Problem requirements. Some of the lines below need repeating. Reproduce exactly those between the lines holding "[Tianjin Youfa International" and "OXYGEN - (950, 1213)", inclusive.

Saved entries
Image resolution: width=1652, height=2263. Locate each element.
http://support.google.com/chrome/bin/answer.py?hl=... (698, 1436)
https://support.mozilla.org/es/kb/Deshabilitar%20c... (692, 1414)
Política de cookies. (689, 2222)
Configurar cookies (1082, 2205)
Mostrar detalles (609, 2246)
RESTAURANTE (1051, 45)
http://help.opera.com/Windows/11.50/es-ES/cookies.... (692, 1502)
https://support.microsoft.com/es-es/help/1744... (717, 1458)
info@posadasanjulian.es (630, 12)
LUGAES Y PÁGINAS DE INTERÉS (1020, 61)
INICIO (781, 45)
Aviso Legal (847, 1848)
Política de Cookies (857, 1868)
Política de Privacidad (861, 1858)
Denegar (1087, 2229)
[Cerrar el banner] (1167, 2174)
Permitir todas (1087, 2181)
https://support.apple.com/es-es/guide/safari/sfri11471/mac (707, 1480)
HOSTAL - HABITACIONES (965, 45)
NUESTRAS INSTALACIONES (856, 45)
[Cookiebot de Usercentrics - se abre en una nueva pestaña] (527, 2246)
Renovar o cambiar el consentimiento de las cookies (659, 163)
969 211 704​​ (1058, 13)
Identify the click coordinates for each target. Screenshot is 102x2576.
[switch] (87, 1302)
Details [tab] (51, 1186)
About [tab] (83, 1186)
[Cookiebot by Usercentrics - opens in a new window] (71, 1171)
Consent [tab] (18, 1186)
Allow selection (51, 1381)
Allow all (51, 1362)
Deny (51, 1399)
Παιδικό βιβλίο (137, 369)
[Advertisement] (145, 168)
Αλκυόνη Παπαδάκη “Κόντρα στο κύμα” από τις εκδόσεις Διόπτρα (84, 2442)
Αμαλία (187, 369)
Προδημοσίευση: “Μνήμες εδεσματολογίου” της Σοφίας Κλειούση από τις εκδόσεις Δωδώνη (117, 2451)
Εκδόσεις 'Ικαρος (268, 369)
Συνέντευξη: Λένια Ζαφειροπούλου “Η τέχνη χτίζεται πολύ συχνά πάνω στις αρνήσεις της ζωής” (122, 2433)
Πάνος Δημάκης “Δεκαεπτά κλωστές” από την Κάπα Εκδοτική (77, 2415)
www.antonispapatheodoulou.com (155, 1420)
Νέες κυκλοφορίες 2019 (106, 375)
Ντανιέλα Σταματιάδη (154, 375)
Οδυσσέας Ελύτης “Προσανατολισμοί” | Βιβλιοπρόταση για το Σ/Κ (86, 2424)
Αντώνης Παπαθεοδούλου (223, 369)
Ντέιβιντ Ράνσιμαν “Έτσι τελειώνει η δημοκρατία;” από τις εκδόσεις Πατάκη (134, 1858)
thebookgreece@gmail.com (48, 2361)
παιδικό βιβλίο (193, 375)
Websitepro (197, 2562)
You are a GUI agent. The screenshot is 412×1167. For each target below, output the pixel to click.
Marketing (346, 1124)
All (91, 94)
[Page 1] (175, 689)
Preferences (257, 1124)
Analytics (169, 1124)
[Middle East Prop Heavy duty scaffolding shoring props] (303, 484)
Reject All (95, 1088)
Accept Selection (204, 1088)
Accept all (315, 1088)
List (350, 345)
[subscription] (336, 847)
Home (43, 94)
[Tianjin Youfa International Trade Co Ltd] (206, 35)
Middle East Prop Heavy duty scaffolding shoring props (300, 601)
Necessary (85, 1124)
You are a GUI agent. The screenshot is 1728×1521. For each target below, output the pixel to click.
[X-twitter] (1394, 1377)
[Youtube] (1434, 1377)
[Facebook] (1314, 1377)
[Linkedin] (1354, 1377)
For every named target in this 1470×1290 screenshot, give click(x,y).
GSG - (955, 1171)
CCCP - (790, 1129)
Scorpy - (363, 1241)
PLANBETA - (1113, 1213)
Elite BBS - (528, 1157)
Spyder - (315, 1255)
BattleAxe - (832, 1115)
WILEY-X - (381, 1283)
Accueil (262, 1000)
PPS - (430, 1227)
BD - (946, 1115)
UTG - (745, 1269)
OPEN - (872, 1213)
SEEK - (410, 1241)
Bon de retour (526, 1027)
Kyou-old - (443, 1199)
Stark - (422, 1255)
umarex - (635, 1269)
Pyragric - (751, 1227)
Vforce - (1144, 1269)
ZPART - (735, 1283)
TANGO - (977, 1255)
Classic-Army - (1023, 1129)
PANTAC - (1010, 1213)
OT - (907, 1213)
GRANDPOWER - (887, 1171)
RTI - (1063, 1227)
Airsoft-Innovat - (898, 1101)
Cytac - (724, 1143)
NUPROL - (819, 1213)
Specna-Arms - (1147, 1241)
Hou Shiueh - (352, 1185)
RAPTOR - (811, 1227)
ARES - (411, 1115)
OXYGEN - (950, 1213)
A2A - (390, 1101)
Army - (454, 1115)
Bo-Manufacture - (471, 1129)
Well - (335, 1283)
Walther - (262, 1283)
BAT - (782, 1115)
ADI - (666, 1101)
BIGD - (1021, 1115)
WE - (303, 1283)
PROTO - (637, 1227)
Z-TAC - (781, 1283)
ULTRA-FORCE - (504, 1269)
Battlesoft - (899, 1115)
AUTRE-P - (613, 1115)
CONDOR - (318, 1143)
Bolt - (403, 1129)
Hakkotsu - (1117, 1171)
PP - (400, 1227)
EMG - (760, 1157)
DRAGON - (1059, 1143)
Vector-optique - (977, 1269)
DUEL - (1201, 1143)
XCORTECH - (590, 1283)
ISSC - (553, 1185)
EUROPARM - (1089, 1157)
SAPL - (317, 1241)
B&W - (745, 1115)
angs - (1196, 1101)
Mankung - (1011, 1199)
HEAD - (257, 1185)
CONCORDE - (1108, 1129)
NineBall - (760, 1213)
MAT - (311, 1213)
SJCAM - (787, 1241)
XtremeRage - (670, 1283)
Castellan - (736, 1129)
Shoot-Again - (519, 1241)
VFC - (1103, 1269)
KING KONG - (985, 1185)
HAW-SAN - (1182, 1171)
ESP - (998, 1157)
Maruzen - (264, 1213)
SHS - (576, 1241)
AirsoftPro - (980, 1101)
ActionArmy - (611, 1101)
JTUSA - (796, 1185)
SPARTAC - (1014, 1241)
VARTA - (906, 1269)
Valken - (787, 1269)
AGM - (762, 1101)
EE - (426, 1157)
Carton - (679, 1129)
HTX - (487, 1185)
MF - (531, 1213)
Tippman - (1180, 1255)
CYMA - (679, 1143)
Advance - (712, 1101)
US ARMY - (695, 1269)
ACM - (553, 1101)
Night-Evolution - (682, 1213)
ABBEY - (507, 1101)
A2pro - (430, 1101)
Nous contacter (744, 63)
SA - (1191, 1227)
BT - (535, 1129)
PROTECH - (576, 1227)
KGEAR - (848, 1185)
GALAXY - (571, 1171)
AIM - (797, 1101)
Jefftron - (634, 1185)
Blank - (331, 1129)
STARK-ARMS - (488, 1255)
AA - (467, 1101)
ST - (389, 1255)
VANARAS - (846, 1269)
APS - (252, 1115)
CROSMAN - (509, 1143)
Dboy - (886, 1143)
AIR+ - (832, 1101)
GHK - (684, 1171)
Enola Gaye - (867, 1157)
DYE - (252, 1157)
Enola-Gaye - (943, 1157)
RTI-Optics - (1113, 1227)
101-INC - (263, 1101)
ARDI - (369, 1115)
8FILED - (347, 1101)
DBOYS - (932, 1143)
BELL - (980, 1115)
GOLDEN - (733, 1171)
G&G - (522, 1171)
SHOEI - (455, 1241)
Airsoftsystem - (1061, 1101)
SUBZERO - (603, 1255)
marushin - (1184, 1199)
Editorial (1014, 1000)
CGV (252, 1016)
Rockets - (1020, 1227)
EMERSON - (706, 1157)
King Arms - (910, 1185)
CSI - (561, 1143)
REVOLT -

Result of the exercise.
[Tianjin Youfa International Trade Co Ltd] (206, 35)
Middle East Prop Heavy duty scaffolding shoring props (300, 601)
Necessary (85, 1124)
You are a GUI agent. The screenshot is 1728×1521. For each target below, output the pixel to click.
[X-twitter] (1394, 1377)
[Youtube] (1434, 1377)
[Facebook] (1314, 1377)
[Linkedin] (1354, 1377)
For every named target in this 1470×1290 screenshot, give click(x,y).
GSG - (955, 1171)
CCCP - (790, 1129)
Scorpy - (363, 1241)
PLANBETA - (1113, 1213)
Elite BBS - (528, 1157)
Spyder - (315, 1255)
BattleAxe - (832, 1115)
WILEY-X - (381, 1283)
Accueil (262, 1000)
PPS - (430, 1227)
BD - (946, 1115)
UTG - (745, 1269)
OPEN - (872, 1213)
SEEK - (410, 1241)
Bon de retour (526, 1027)
Kyou-old - (443, 1199)
Stark - (422, 1255)
umarex - (635, 1269)
Pyragric - (751, 1227)
Vforce - (1144, 1269)
ZPART - (735, 1283)
TANGO - (977, 1255)
Classic-Army - (1023, 1129)
PANTAC - (1010, 1213)
OT - (907, 1213)
GRANDPOWER - (887, 1171)
RTI - (1063, 1227)
Airsoft-Innovat - (898, 1101)
Cytac - (724, 1143)
NUPROL - (819, 1213)
Specna-Arms - (1147, 1241)
Hou Shiueh - (352, 1185)
RAPTOR - (811, 1227)
ARES - (411, 1115)
OXYGEN - (950, 1213)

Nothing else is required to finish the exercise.